** Opening SUPPLIED INFORMATION block **

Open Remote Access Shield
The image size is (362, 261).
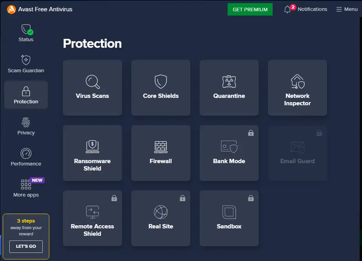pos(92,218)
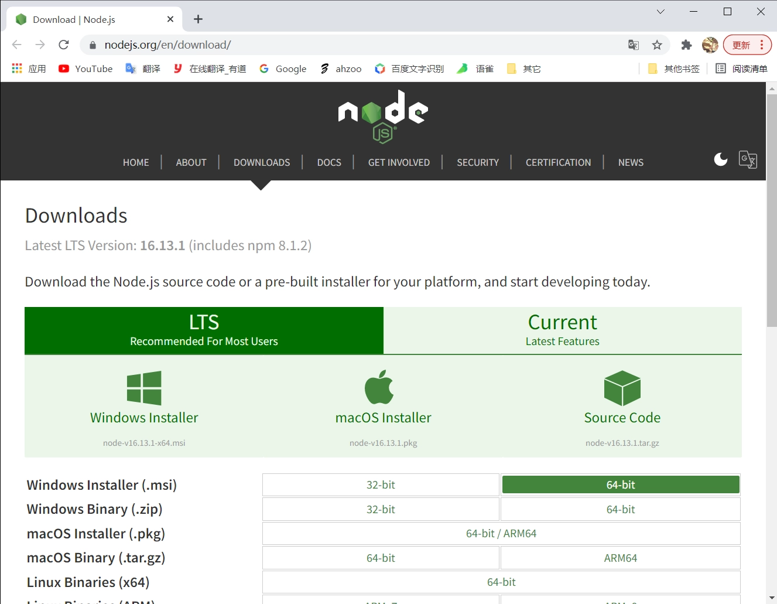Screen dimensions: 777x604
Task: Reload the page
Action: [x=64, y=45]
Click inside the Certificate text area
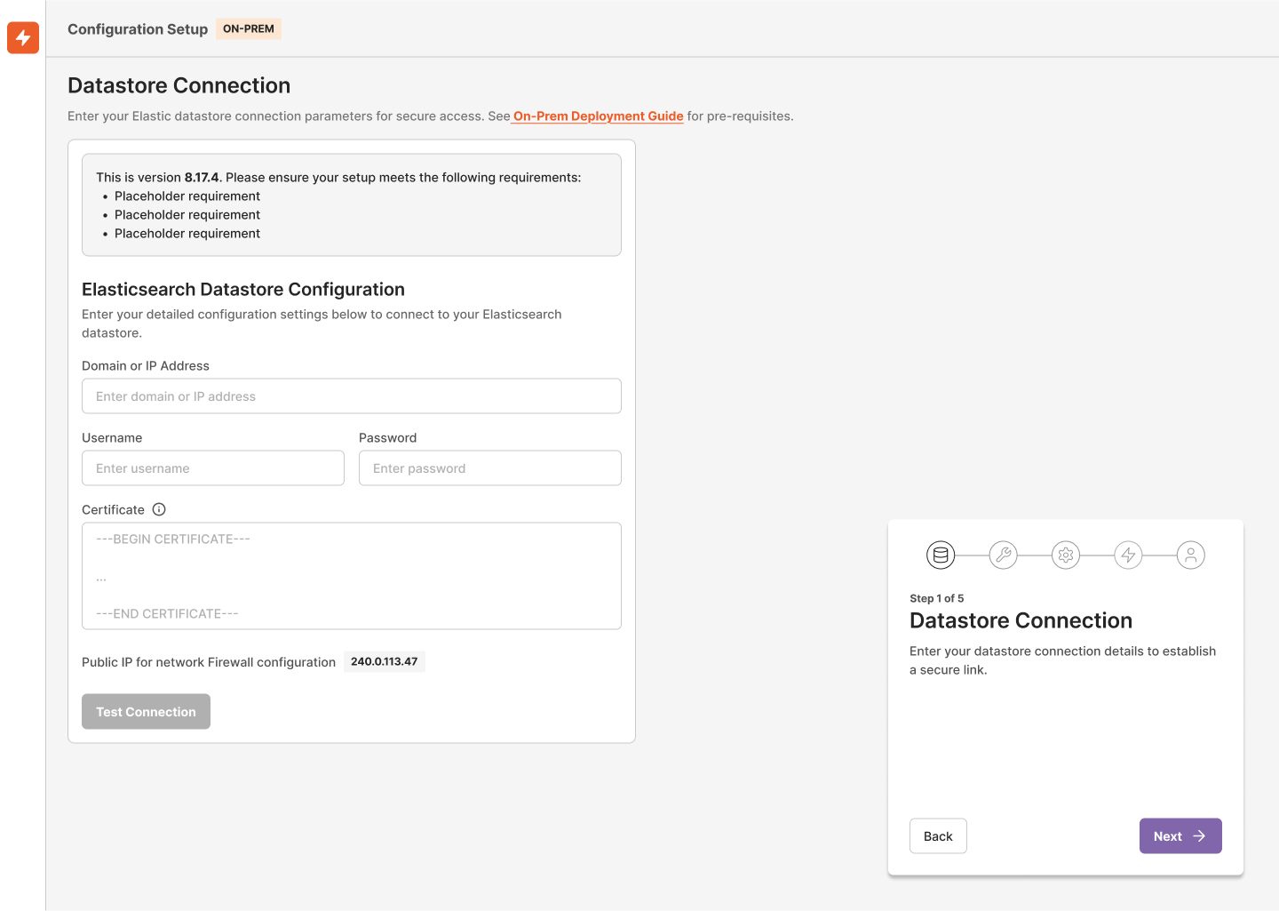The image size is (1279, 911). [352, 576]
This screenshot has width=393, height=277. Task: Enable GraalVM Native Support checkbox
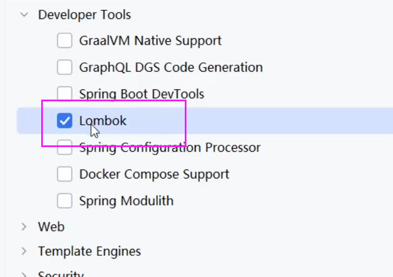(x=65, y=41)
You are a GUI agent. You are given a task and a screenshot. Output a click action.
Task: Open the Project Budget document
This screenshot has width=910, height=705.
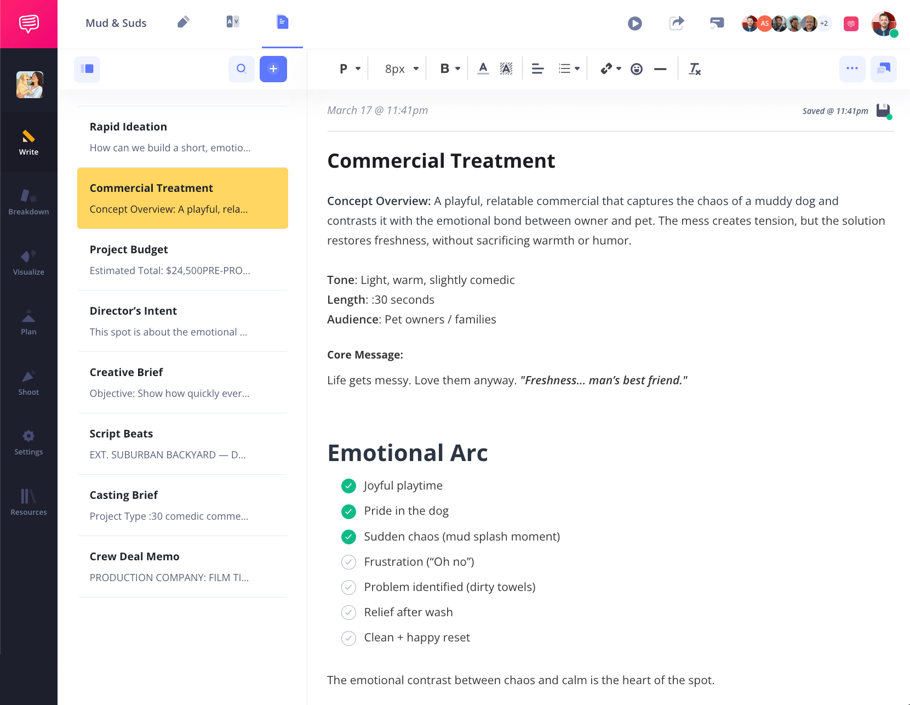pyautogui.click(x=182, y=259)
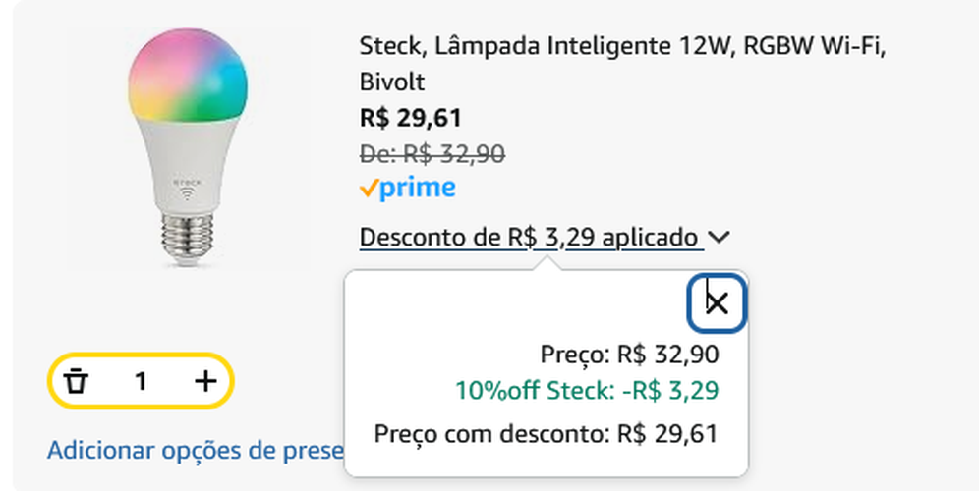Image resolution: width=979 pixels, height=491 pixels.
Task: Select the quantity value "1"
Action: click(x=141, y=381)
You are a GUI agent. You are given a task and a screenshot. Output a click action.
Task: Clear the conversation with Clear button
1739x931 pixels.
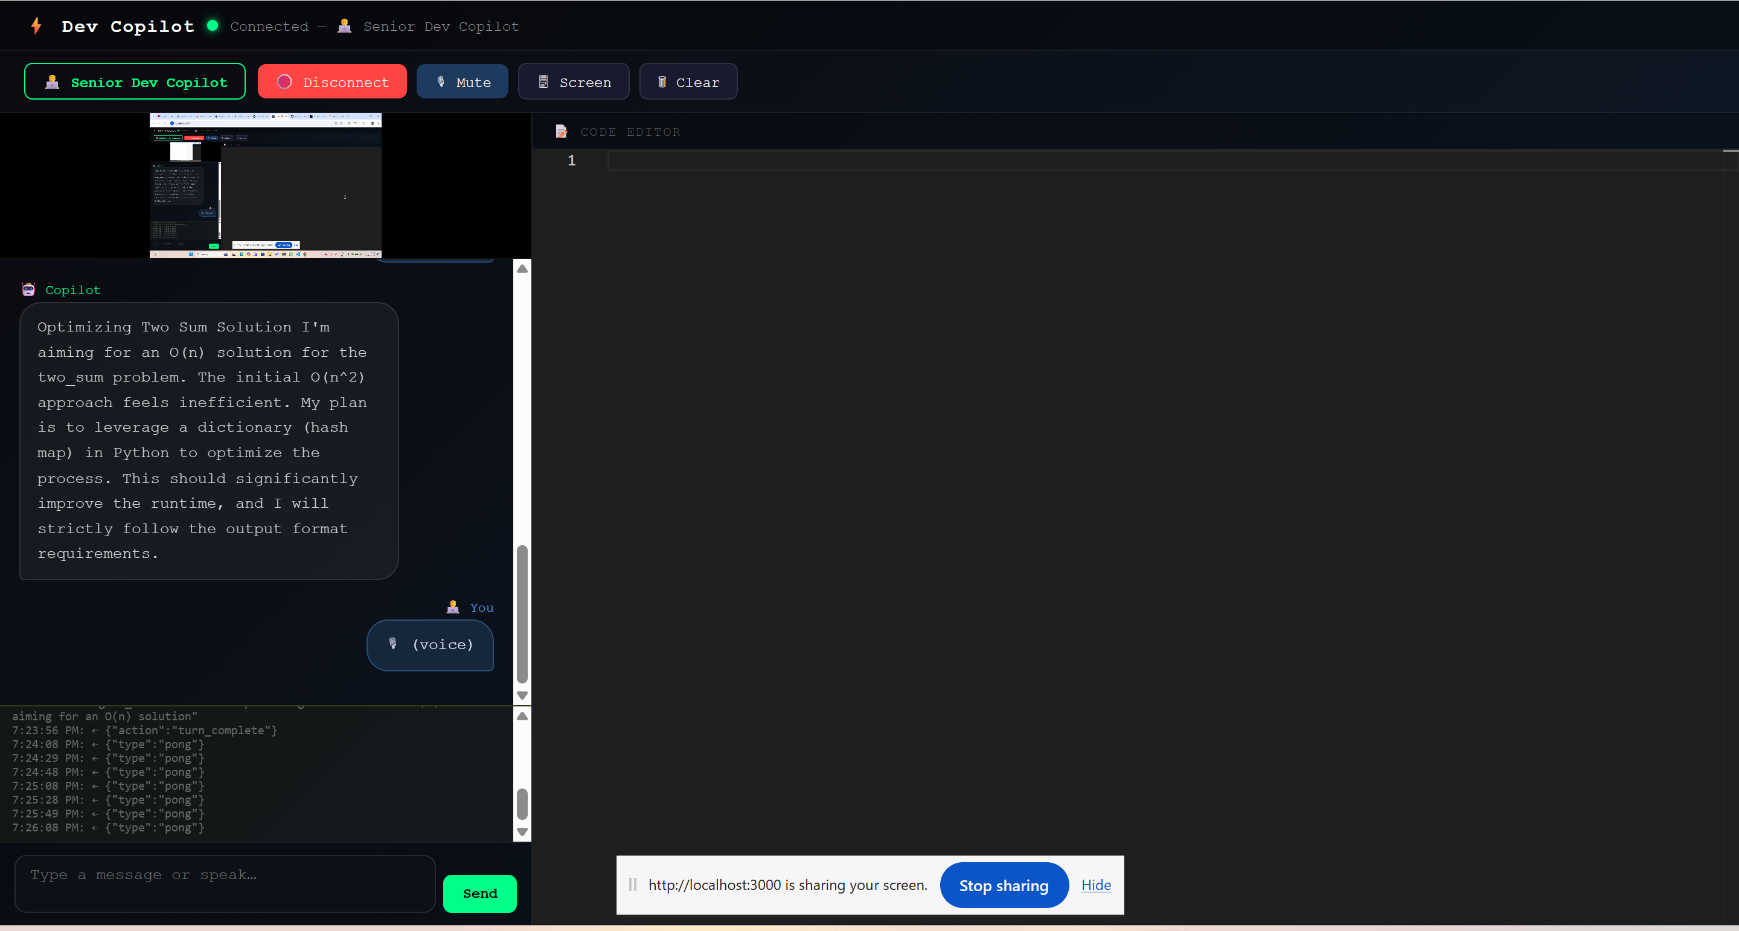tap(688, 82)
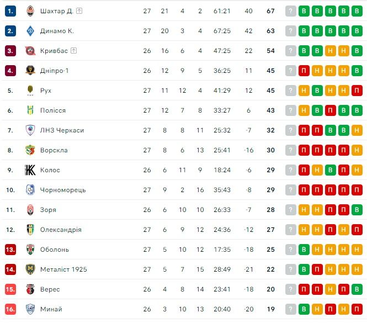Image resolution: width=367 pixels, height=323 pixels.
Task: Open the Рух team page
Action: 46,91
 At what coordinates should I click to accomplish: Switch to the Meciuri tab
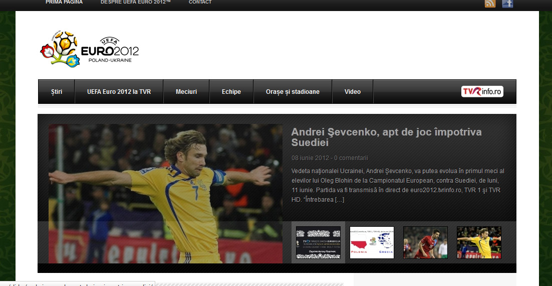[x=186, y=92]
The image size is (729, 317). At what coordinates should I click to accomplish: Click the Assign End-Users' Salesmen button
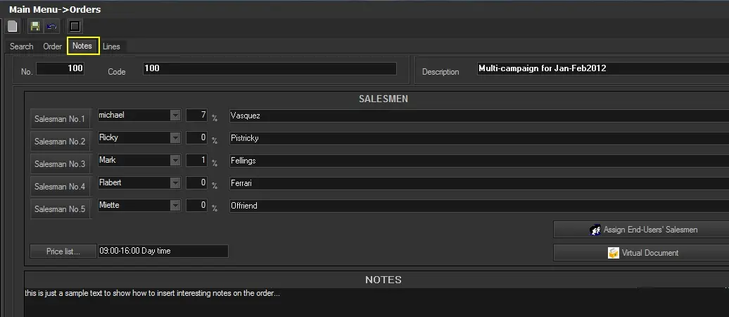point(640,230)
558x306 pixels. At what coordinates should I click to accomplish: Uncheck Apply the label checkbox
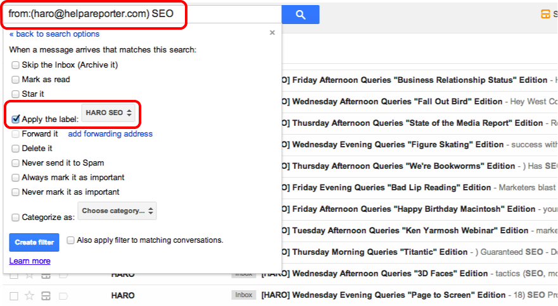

** Closing SUPPLIED INFORMATION block **

PROBLEM DETAILS: Leave out every picture, and write out exactly the lines from the one with "Click inside the Certificate text area" through the end of the records above, both ends included.

SOLVED PROBLEM:
Click inside the Certificate text area
The image size is (1279, 911). [352, 576]
This screenshot has width=393, height=277. Task: Enable GraalVM Native Support checkbox
(x=65, y=41)
You are a GUI agent. You are given a task and a screenshot. Output a click action.
Task: Open the Project Budget document
This screenshot has width=910, height=705.
pyautogui.click(x=182, y=259)
Image resolution: width=979 pixels, height=491 pixels.
Task: Select the quantity value "1"
Action: click(x=141, y=381)
You are a GUI agent. You are given a task and a screenshot. Output a click action.
Task: Clear the conversation with Clear button
1739x931 pixels.
tap(688, 82)
Image resolution: width=367 pixels, height=323 pixels.
Task: Open the Рух team page
Action: 46,91
 At what coordinates should I click to accomplish: Switch to the Meciuri tab
[x=186, y=92]
The image size is (729, 317). At what coordinates should I click to accomplish: Click the Assign End-Users' Salesmen button
point(640,230)
558x306 pixels. At what coordinates should I click to accomplish: Uncheck Apply the label checkbox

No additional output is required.